◆ INSTRUCTIONS FOR THE TASK
Collect every line below that contains the string "above", copying each one in full.

◆ RECORDS SUPPLIED
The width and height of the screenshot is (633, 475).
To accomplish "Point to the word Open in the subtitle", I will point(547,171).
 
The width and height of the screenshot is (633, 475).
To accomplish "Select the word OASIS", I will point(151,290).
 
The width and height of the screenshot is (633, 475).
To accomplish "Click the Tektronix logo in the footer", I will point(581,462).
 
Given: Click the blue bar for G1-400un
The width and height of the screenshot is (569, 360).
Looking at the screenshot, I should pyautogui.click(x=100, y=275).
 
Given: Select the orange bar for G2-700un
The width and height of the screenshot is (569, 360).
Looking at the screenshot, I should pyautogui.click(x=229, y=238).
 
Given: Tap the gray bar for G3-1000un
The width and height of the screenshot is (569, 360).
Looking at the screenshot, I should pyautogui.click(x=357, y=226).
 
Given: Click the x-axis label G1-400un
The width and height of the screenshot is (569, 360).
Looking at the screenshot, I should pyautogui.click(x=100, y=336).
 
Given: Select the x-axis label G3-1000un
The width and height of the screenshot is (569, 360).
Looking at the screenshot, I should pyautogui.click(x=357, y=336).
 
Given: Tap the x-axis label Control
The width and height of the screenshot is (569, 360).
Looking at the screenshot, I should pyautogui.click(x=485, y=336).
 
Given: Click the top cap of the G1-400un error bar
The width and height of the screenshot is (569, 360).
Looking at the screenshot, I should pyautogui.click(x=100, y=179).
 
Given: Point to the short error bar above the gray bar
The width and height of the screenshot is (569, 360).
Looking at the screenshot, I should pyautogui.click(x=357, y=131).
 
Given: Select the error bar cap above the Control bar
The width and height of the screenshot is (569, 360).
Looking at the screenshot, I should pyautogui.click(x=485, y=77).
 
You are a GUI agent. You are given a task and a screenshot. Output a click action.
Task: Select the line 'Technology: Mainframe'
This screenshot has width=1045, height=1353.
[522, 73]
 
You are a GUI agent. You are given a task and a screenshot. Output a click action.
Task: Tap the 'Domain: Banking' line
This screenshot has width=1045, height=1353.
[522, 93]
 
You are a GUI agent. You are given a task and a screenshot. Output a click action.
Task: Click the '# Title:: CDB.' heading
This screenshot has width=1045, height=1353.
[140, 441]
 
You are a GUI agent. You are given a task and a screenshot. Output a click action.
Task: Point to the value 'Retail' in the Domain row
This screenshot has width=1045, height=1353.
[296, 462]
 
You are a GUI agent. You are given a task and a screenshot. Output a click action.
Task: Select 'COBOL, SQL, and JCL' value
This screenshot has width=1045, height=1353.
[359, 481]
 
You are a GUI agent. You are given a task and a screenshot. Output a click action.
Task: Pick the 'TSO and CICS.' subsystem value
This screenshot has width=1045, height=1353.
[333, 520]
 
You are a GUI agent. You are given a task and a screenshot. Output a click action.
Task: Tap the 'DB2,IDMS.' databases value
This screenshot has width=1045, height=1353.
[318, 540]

◆ RESPONSE FOR THIS EXERCISE
Given: Point to the short error bar above the gray bar
Given: Select the error bar cap above the Control bar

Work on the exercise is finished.